## DOCUMENT PASSAGE

- Opening Delimiter -

As the Finnish government started to introduce new corona vaccinations as a strategy to fight Covid-19 pandemic, concerns arose among the organisations working in the field of multicultural and diverse elderly care. Is authority taking into consideration the elderly, who belong to ethnic and language minorities, in their informative communication? (It is known that those belonging to language minority are systematically left out of services within a society. What then occurs during a global pandemic when extra care should be directed to the older population, is every one of the older population taken into consideration?)
A collaboration with different organisations in the capital region of Finland commenced and a low threshold-survey was conducted. The working team consisted of personnel from The Pensioners’ multicultural activities, JADE Activity Centre, The Association of Carers in Helsinki and Vantaa’s Omaisneuvo-activity, Palvelutaloyhdistys Koskenrinne’s Kotona täälläkin -project, Multicultural Memory Centre Finland and Monikko’s Paloma activity.

- Closing Delimiter -

## RECORDED INFORMATION
- Opening Delimiter -

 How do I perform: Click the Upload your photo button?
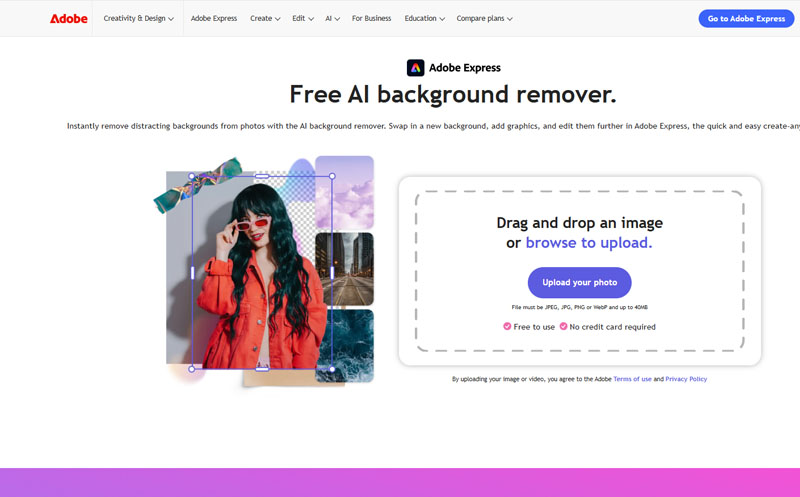580,282
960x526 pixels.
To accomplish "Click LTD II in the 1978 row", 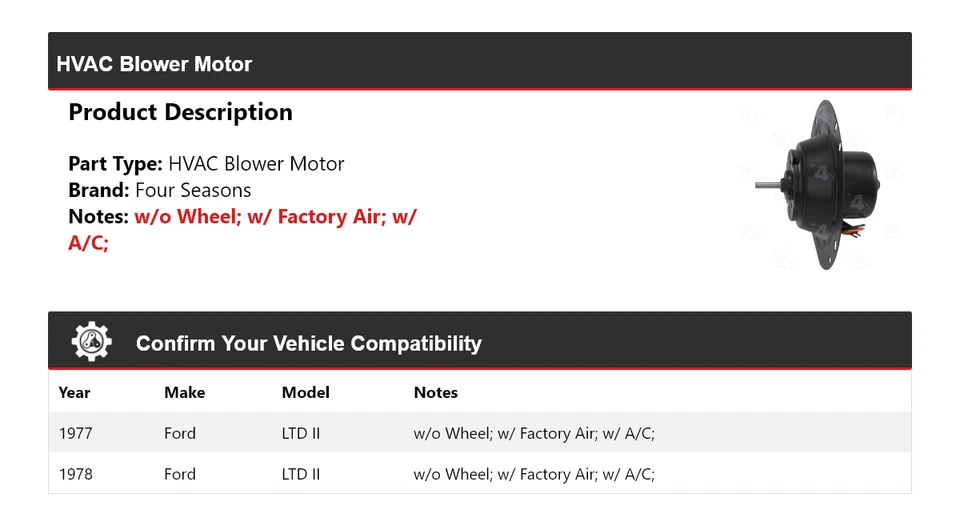I will (x=301, y=474).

- Closing Delimiter -

## SET OF TASKS
1) In the passage on minority elderly care, what kind of survey was conducted?
2) Reproduce the passage on minority elderly care word for word, from "A collaboration with" to "Monikko’s Paloma activity.".
The listing comes from a separate source unrelated to the passage on minority elderly care.

## TASK SOLUTIONS
1) A low threshold-survey.

2)
A collaboration with different organisations in the capital region of Finland commenced and a low threshold-survey was conducted. The working team consisted of personnel from The Pensioners’ multicultural activities, JADE Activity Centre, The Association of Carers in Helsinki and Vantaa’s Omaisneuvo-activity, Palvelutaloyhdistys Koskenrinne’s Kotona täälläkin -project, Multicultural Memory Centre Finland and Monikko’s Paloma activity.